> **Records provided**:
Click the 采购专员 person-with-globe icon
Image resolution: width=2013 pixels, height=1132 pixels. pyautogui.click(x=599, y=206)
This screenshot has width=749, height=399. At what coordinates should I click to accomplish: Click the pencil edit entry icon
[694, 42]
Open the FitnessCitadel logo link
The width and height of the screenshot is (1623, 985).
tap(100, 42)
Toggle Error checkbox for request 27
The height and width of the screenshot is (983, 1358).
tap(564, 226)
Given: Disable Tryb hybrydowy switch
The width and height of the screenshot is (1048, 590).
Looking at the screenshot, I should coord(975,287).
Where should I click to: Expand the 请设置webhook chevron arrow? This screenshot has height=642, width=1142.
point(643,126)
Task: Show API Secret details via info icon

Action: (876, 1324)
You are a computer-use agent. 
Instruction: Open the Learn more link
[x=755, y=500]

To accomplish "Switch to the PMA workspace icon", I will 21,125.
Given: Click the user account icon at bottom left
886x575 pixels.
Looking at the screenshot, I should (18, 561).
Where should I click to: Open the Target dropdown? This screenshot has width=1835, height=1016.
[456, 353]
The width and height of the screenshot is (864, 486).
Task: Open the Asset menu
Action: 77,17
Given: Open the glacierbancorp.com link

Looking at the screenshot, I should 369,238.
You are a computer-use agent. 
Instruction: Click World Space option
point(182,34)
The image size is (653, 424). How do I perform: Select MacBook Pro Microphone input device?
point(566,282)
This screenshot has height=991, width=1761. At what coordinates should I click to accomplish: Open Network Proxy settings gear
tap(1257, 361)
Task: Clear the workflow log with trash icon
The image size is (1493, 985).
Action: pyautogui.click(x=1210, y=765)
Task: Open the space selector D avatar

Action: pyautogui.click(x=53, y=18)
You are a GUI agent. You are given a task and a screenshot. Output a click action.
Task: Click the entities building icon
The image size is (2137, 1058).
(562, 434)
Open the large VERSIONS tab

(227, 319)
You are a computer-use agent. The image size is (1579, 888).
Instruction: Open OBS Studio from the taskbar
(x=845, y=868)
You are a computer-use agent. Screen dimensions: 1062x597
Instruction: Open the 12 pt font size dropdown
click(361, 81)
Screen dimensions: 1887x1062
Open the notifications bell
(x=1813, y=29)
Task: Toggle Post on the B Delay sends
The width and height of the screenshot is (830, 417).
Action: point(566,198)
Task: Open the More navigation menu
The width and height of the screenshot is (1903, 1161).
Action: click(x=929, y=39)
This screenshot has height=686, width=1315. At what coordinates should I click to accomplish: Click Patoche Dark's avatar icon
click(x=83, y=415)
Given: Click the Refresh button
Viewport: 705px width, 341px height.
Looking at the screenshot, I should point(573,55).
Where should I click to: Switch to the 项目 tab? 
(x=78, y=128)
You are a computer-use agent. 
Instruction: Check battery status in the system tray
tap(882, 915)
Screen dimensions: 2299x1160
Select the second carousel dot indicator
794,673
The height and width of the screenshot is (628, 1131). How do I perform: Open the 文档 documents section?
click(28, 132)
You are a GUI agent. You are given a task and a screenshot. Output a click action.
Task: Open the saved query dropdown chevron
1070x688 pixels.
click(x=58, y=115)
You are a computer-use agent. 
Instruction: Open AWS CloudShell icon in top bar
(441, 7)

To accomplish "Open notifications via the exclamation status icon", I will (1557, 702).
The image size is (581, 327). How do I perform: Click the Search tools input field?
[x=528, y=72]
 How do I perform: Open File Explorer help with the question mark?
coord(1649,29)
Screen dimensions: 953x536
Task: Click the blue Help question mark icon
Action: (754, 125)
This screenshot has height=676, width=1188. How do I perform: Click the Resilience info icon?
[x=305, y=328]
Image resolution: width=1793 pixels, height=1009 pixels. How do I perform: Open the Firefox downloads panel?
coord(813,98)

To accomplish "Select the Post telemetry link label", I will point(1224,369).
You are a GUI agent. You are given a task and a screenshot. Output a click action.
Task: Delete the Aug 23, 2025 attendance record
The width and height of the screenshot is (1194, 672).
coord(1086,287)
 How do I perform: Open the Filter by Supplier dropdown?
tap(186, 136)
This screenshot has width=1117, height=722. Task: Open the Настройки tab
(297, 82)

> **Instructions for the task**: Please copy, exactly as written, every line in the listing above from the line with "The image size is (653, 424)." up to and including the line with "Task: Click the entities building icon".

> **Response**:
The image size is (653, 424). How do I perform: Select MacBook Pro Microphone input device?
point(566,282)
This screenshot has height=991, width=1761. At what coordinates should I click to accomplish: Open Network Proxy settings gear
tap(1257, 361)
Task: Clear the workflow log with trash icon
The image size is (1493, 985).
Action: pyautogui.click(x=1210, y=765)
Task: Open the space selector D avatar

Action: pyautogui.click(x=53, y=18)
You are a GUI agent. You are given a task and a screenshot. Output a click action.
Task: Click the entities building icon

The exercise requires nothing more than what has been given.